While some regions around New Zealand experienced record-breaking slumps in real estate at the end of 2024, Nelson Tasman bucked the trend.
Last week, Realestate.co.nz released their property market data for December.
It shows that asking prices in Nelson Tasman dropped 13.5 per cent in the year to December, from $957,684 to $829,412.
Eleven of 19 regions across the country saw an average asking price decline year-on-year, and Nelson had the second steepest drop, behind Central Otago/Lakes District.
However, some regions hit record-high asking prices in December, such as Southland, with a 15.3 per cent year-on-year increase.
Meanwhile, the national average asking price in December 2024 was $842,476, a level last seen before the market started to boom in April 2021, when it was $839,717.
Nelson Tasman also saw a 14.8 per cent increase in housing stock as well as an increase in listings, according to the data.
There was a 33.1 per cent increase year-on-year for the region, while many parts of the country saw new listings slump to record-breaking levels.
Vanessa Williams, spokesperson for realestate.co.nz says they often see stark regional differences across the country.
“This highlights how critical local market knowledge is when buying or selling.”
Wendy Pearson, owner and sales consultant at Welcome Real Estate, believes one of the reasons Nelson Tasman saw a reduction in asking prices is because we were one of the regions where prices went “unreasonably high” post-pandemic.
“Also, Nelson Tasman has many people working in industries that have seen lay-offs, such as forestry, which impedes people’s ability to pay mortgages, so they have to sell.
“When people have to sell, regardless of the reason, they have to ‘meet the market’ and sell for a price they may not be happy with.”
Tracy Beer from Summit Real Estate says the October-December quarter saw higher sales volumes than the past two years, driven by lower mortgage interest rates.

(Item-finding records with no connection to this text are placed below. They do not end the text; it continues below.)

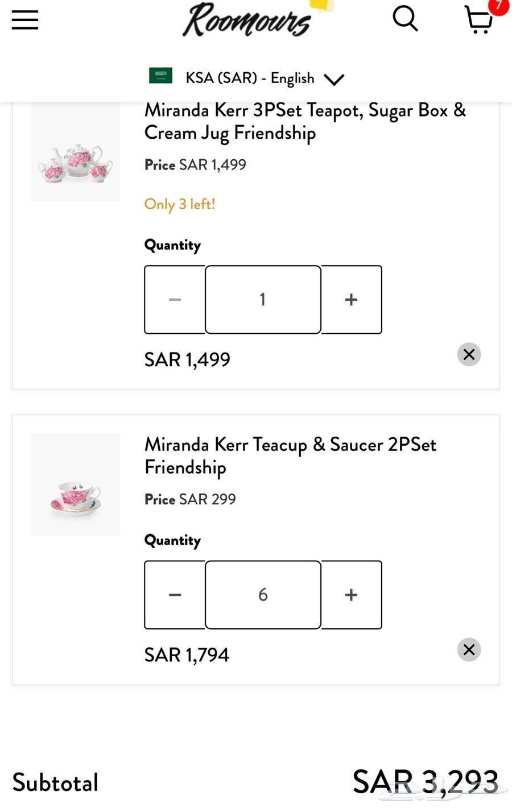The height and width of the screenshot is (808, 512).
Task: Open the shopping cart icon
Action: click(478, 20)
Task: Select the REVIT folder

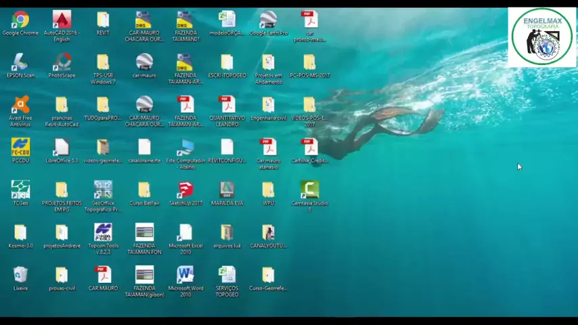Action: point(103,20)
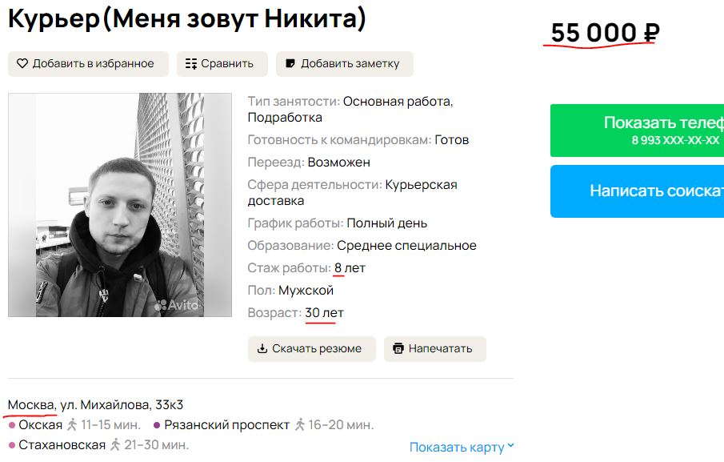
Task: Click the printer icon
Action: pyautogui.click(x=398, y=349)
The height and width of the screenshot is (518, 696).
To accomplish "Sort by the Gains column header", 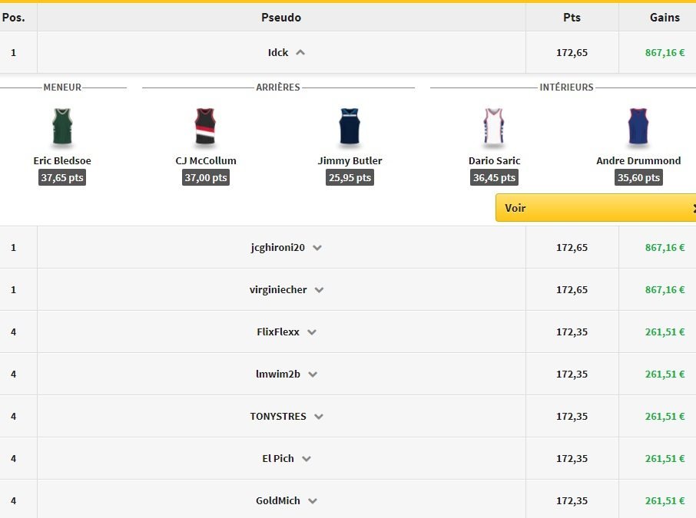I will pos(665,18).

“Prices remain stable, with well-priced properties generating strong interest.
She says supply and demand appear balanced.

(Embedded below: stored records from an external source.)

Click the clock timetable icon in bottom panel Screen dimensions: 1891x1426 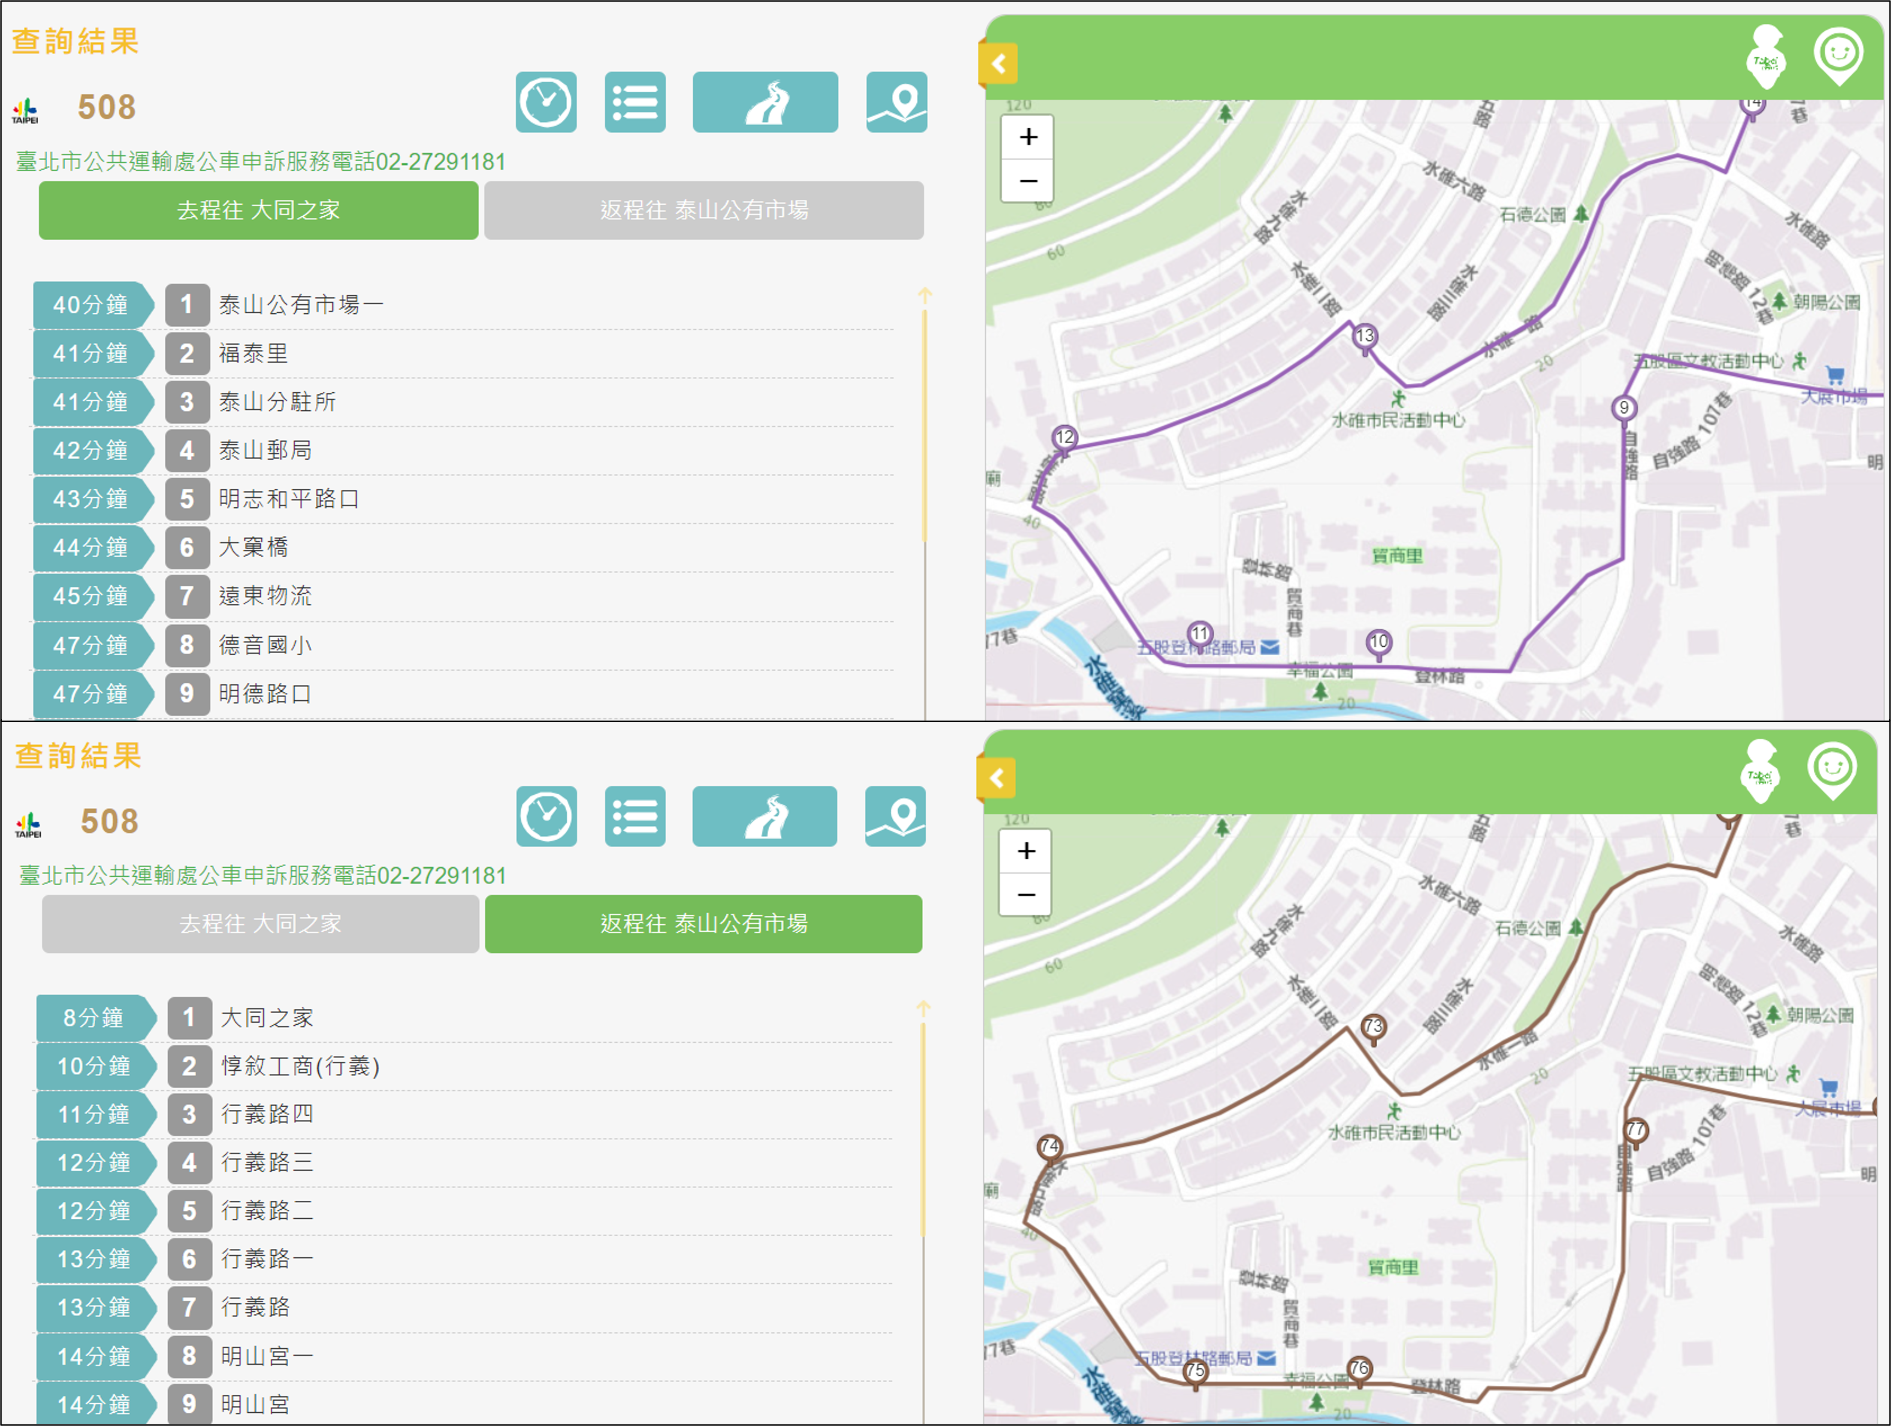point(546,816)
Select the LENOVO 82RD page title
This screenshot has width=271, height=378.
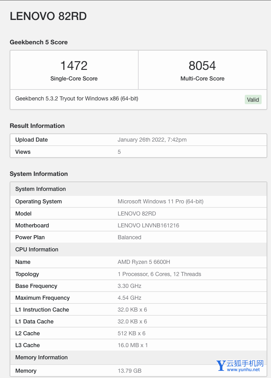(x=48, y=16)
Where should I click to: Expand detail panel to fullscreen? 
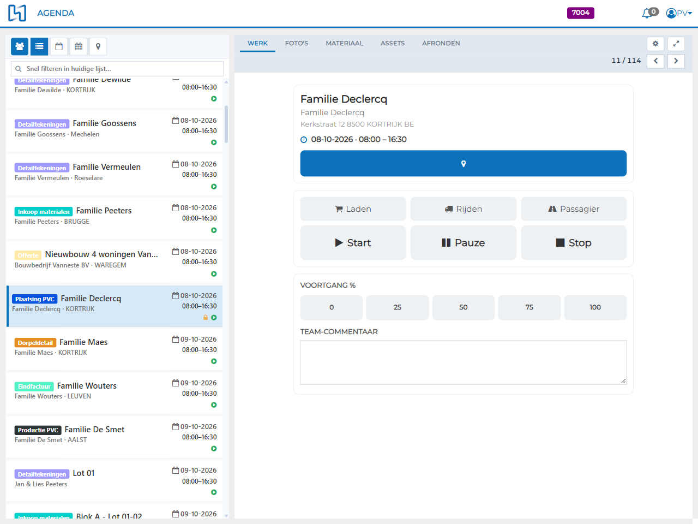676,44
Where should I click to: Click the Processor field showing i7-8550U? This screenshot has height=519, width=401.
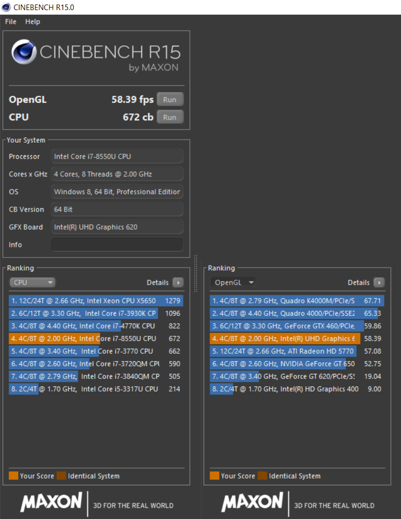point(117,157)
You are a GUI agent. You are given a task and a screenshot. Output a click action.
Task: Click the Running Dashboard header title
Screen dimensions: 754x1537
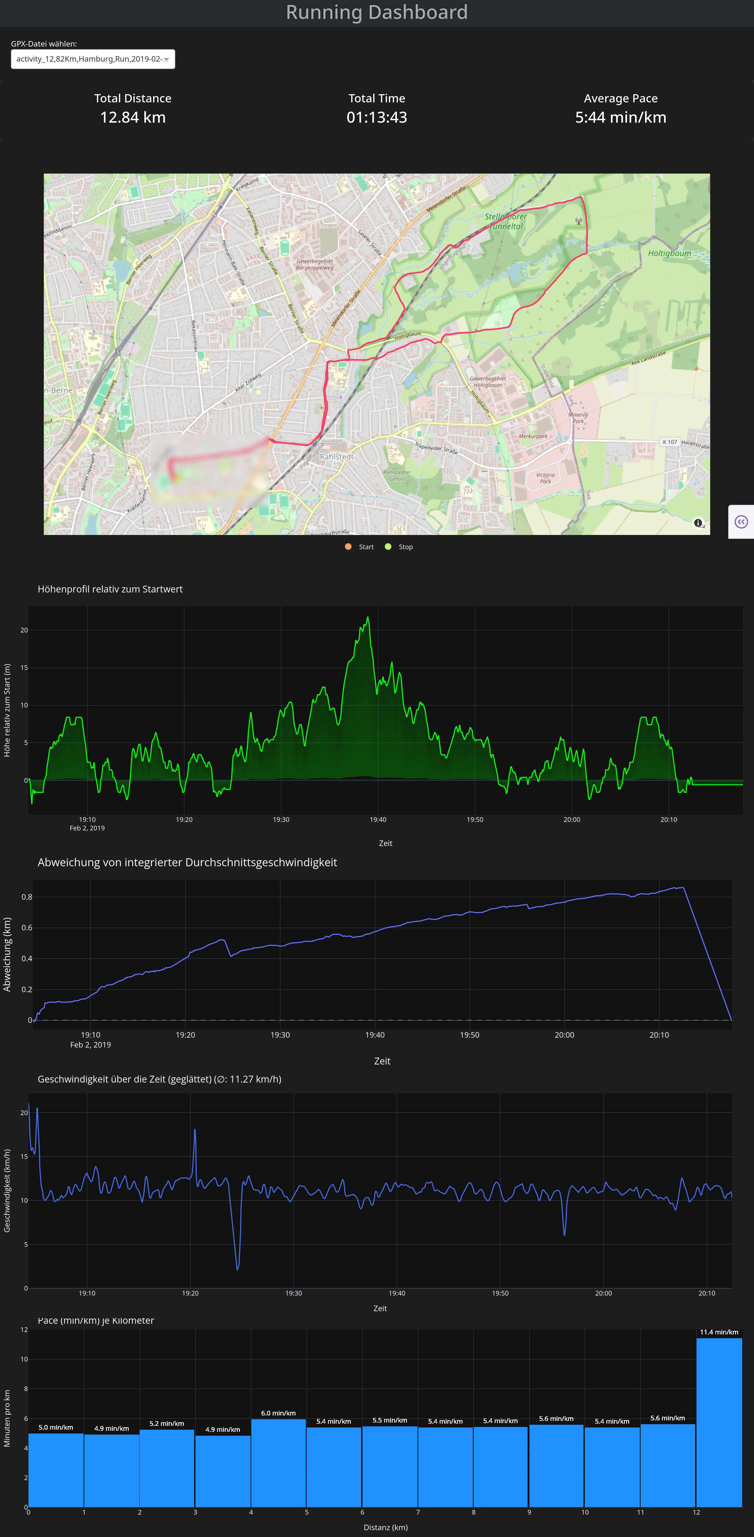(x=376, y=13)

“The year-on-year drop in December asking prices and the increase in stock likely reflect the seasonal unpredictability of December.”
Agents are still seeing plenty of first-home buyers, with 27 per cent of nationwide sales last year going to those getting their foot in the property door.

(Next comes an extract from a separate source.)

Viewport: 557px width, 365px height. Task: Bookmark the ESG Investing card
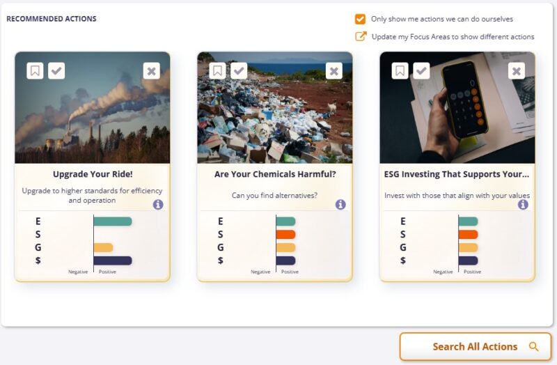(400, 71)
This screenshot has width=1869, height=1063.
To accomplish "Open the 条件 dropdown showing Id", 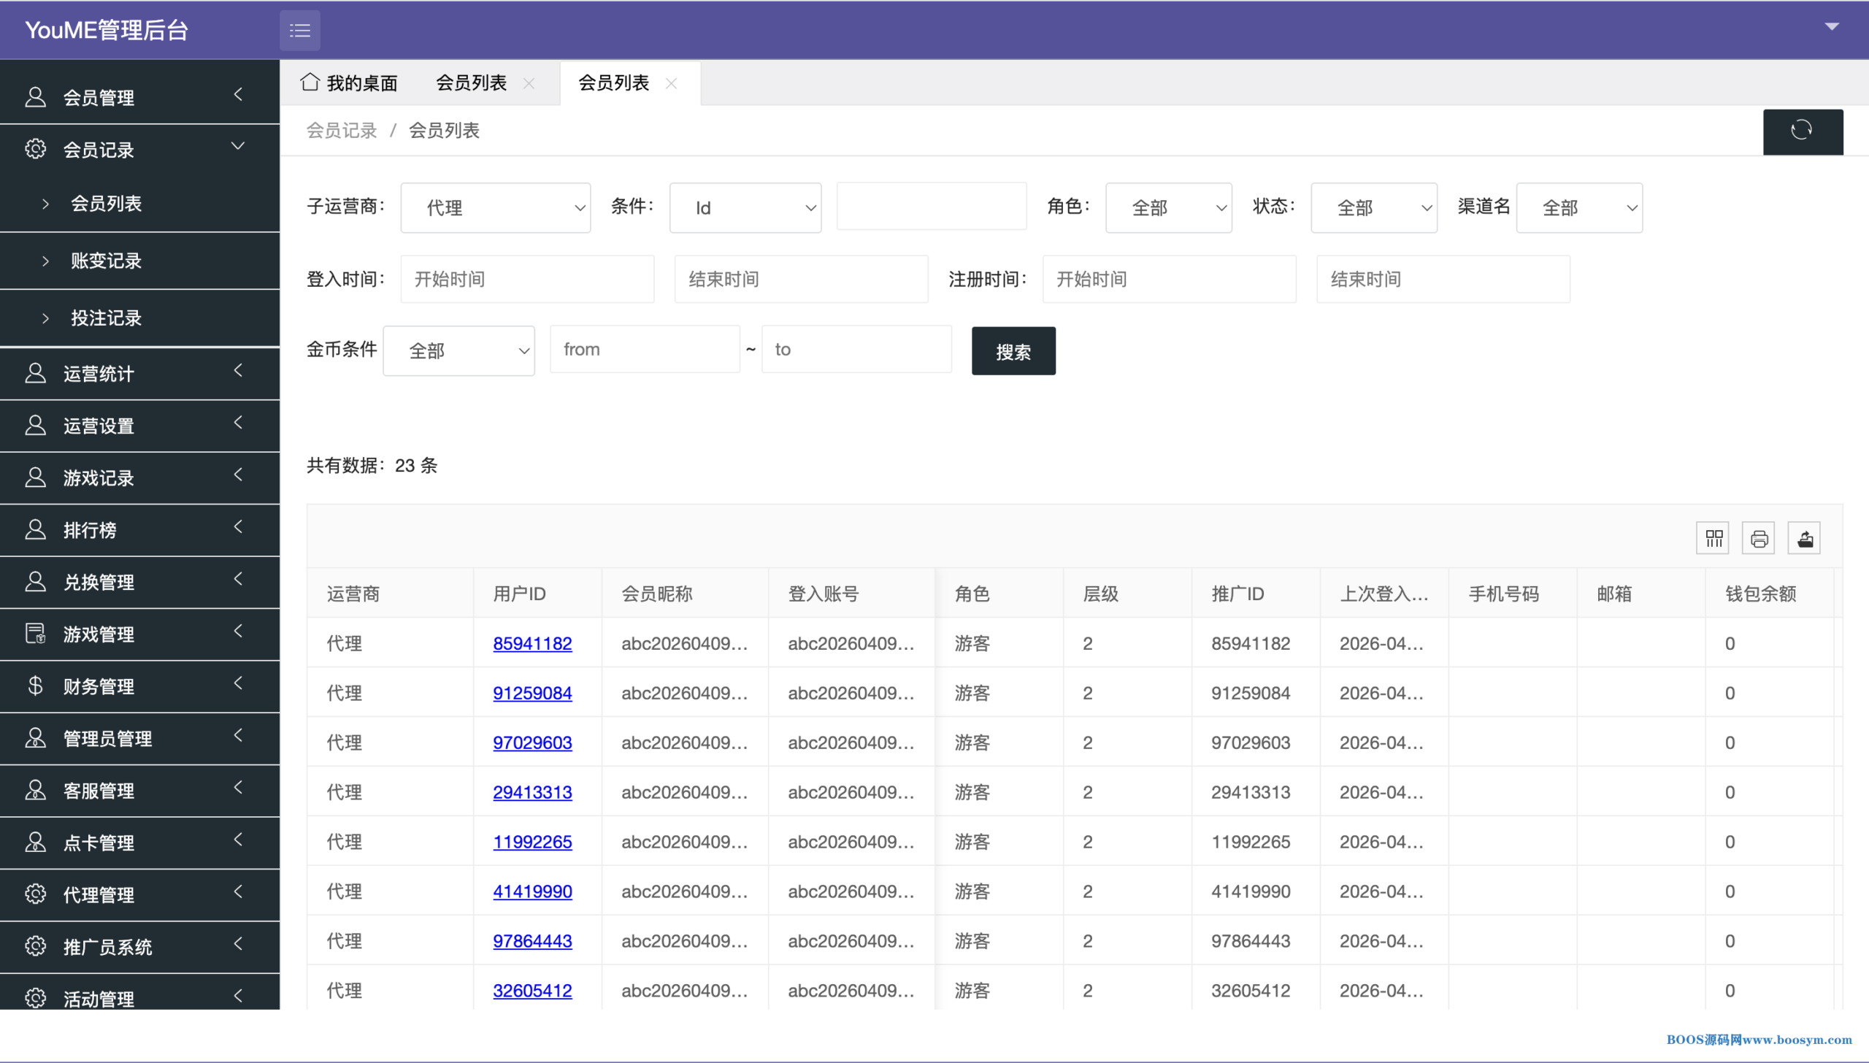I will pyautogui.click(x=745, y=208).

Regarding the high number of listings, Wendy says properties are often taking longer to sell.
“There continues to be a disconnect between a homeowners’ price expectation and what cautious buyers are prepared to pay.”
Wendy says with interest rates falling, this should encourage more buyers to enter or re-enter the market.
“So, it is a fine time to sell if your price expectations are realistic.”